---- Exercise data

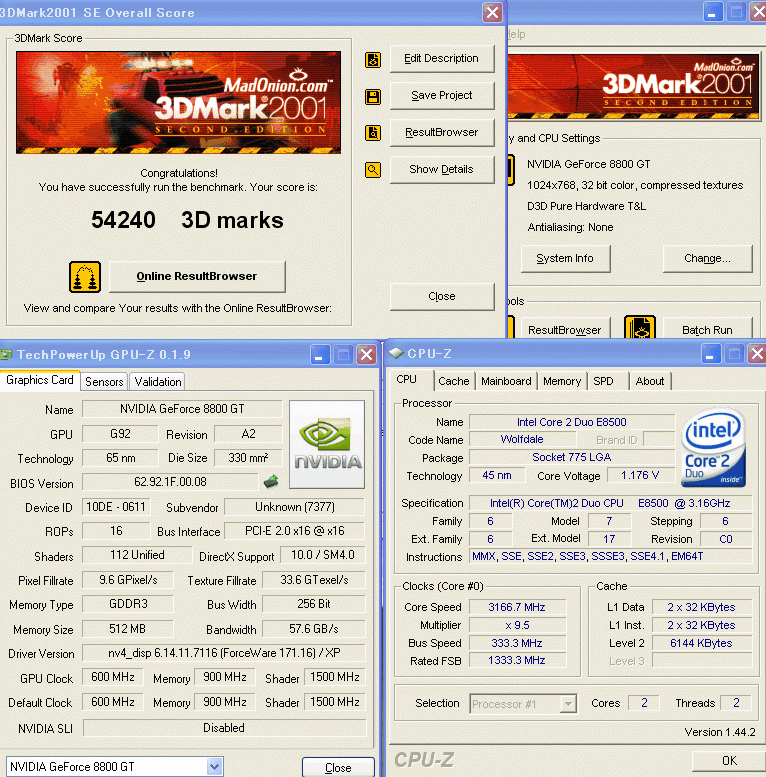Click the magnifier icon beside Show Details
This screenshot has width=766, height=777.
[373, 170]
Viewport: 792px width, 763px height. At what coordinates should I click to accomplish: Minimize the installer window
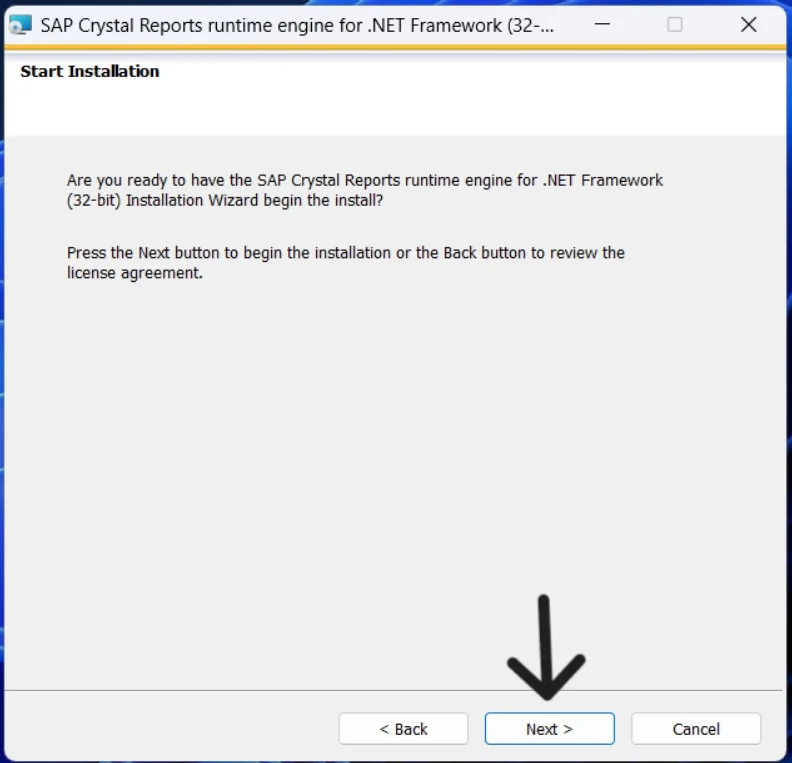(x=601, y=25)
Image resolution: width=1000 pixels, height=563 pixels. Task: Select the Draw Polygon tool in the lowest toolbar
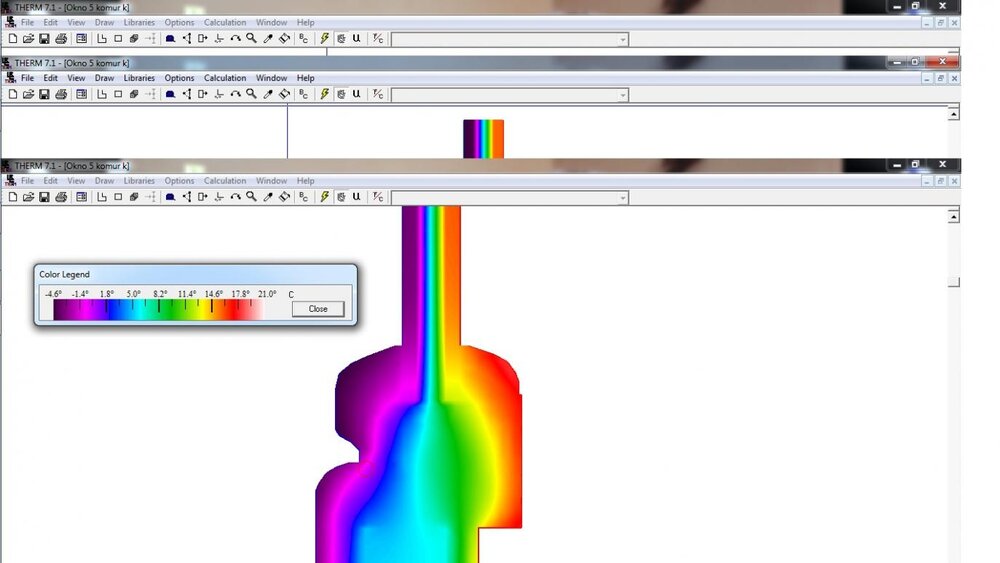(x=101, y=198)
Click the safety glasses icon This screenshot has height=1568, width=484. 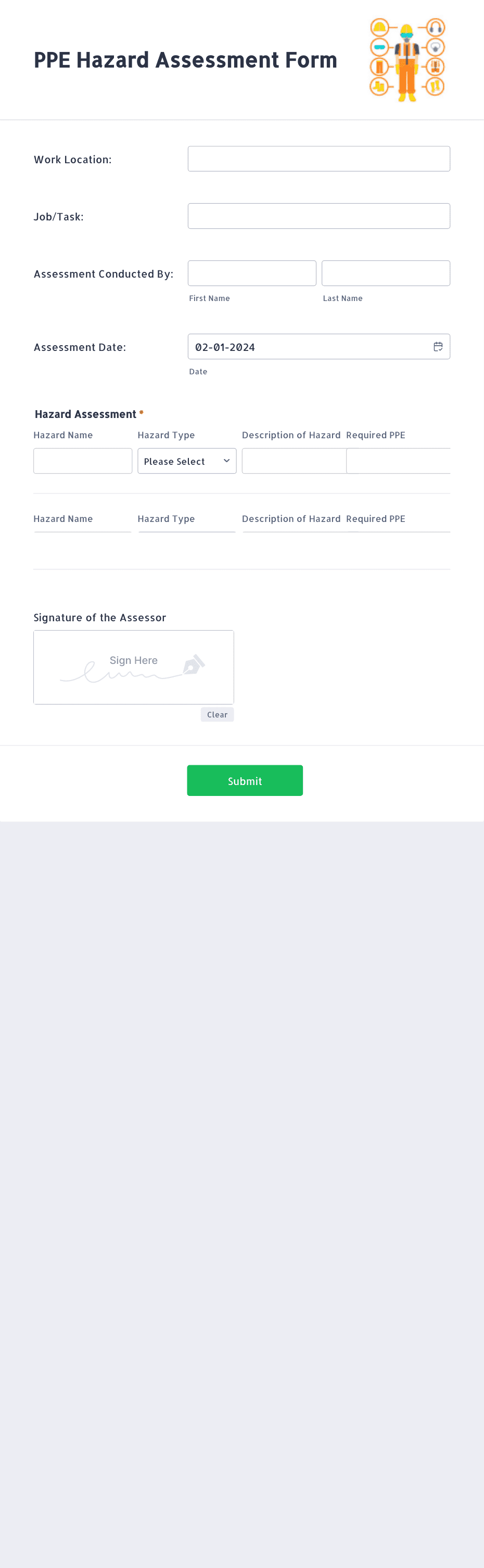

--------

> [Work task] From the line holding "Viewport: 792px width, 763px" to the last line of the listing, please output each line exactly as it stands. Pictures stay out of the copy.

> [Answer box]
Viewport: 792px width, 763px height. At what coordinates should I click to accomplish: Minimize the installer window
(x=601, y=25)
Image resolution: width=1000 pixels, height=563 pixels. Task: Select the Draw Polygon tool in the lowest toolbar
(x=101, y=198)
Click the safety glasses icon This screenshot has height=1568, width=484. 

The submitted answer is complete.